In [1]:
# Drew on some of this work: https://www.kaggle.com/vsmolyakov/keras-cnn-with-fasttext-embeddings

In [17]:
import pandas as pd
from keras.preprocessing.text import Tokenizer
from keras.preprocessing import sequence
from tqdm import tqdm
from nltk.corpus import stopwords
from nltk.tokenize import RegexpTokenizer 
import os, re, csv, math, codecs
import numpy as np
from keras.layers import Dense, Embedding, Conv1D, MaxPooling1D, GlobalMaxPooling1D, Dropout
from keras.models import Sequential
from keras import regularizers, optimizers
from keras.callbacks import EarlyStopping

In [3]:
nyt_df = pd.read_csv('../data/nyt_ts_headline.csv', index_col=0)
breitbart_df = pd.read_csv('../data/breitbart_ts_headline.csv', index_col=0)

In [4]:
nyt_df.head()

Unnamed: 0,headline
2016-01-01T00:00:00Z,The Week on Instagram
2016-01-01T22:00:56Z,Mass Master
2016-01-01T21:17:09Z,Friday Night Music: More Wild Reeds
2016-01-01T00:00:00Z,Our Favorite Styles Photos of 2015
2016-01-01T19:10:36Z,Wishes for the New Year


In [5]:
MAX_NB_WORDS = 100000
tokenizer = RegexpTokenizer(r'\w+')
stop_words = set(stopwords.words('english'))

In [6]:
print('loading word embeddings...')
embeddings_index = {}
f = codecs.open('./wiki-news-300d-1M.vec', encoding='utf-8')
i = 0
for line in tqdm(f):
    if i != 0:
        values = line.rstrip().rsplit(' ')
        word = values[0]
        coefs = np.asarray(values[1:], dtype='float32')
        embeddings_index[word] = coefs
    i += 1
f.close()
print('found %s word vectors' % len(embeddings_index))

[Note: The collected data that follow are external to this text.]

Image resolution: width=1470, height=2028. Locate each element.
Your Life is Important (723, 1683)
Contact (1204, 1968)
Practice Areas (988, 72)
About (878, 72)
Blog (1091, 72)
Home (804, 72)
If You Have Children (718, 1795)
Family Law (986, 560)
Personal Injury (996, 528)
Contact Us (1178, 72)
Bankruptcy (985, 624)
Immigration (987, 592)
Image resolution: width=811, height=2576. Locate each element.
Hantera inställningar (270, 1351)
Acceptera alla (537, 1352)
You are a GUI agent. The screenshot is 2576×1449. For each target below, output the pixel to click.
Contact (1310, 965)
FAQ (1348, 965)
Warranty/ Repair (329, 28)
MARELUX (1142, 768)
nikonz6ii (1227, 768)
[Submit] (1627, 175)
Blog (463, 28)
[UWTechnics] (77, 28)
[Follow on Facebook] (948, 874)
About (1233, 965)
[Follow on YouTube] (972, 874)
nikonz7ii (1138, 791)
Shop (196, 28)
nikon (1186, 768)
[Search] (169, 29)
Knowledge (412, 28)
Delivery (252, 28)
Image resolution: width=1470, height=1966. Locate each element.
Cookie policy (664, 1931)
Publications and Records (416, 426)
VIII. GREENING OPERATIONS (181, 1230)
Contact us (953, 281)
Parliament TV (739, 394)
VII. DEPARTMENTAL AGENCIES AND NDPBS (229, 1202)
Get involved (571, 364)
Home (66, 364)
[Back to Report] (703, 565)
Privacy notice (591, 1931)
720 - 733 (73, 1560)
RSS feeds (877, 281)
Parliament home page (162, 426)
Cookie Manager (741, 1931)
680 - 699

766it [00:00, 7655.32it/s]

loading word embeddings...


999995it [01:44, 9588.25it/s] 

found 999994 word vectors





In [7]:
nyt_df['y'] = [[1, 0]] * len(nyt_df)
breitbart_df['y'] = [[0, 1]] * len(breitbart_df)
df_all = pd.concat([nyt_df, breitbart_df], ignore_index=True)
df_all = df_all.sample(frac=1., random_state=42)

In [8]:
df_all['cleaned'] = df_all['headline'].apply(lambda x: 
                            ' '.join([word for word in tokenizer.tokenize(x) 
                             if word not in stop_words]))

In [9]:
df_all.head()

Unnamed: 0,headline,y,cleaned
224829,Chicago Cubs Award Controversial Fan Steve Bar...,"[0, 1]",Chicago Cubs Award Controversial Fan Steve Bar...
296055,"Carpetbagging: Norman Lear, Hollywood Producer...","[0, 1]",Carpetbagging Norman Lear Hollywood Producer W...
260125,Donald Trump: Missing FBI Texts ‘One of the Bi...,"[0, 1]",Donald Trump Missing FBI Texts One Biggest Sto...
12328,Classical Music Listings for Feb. 19-25,"[1, 0]",Classical Music Listings Feb 19 25
261893,Germany Revealed as Biggest EU Rule Breaker as...,"[0, 1]",Germany Revealed Biggest EU Rule Breaker Bloc ...


In [39]:
max_seq_len = 20

tokenizer = Tokenizer(num_words=MAX_NB_WORDS, lower=True, char_level=False)
tokenizer.fit_on_texts(df_all['cleaned'])

df_all['x'] = tokenizer.texts_to_sequences(df_all['cleaned'])

word_index = tokenizer.word_index
print('dict size:', len(word_index))

df_all['x'] = [np.array(x) for x in sequence.pad_sequences(df_all['x'].values, maxlen=max_seq_len)]

dict size: 63746


In [41]:
batch_size = 256
n_epochs = 10

n_filters = 64
embed_dim = 300
weight_decay = 1e-4
n_classes = 2

In [42]:
#embedding matrix
print('preparing embedding matrix...')
words_not_found = []
nb_words = min(MAX_NB_WORDS, len(word_index))
embedding_matrix = np.zeros((nb_words, embed_dim))
for word, i in word_index.items():
    if i >= nb_words:
        continue
    embedding_vector = embeddings_index.get(word)
    if (embedding_vector is not None) and len(embedding_vector) > 0:
        # words not found in embedding index will be all-zeros.
        embedding_matrix[i] = embedding_vector
    else:
        words_not_found.append(word)
print('number of null word embeddings: %d' % np.sum(np.sum(embedding_matrix, axis=1) == 0))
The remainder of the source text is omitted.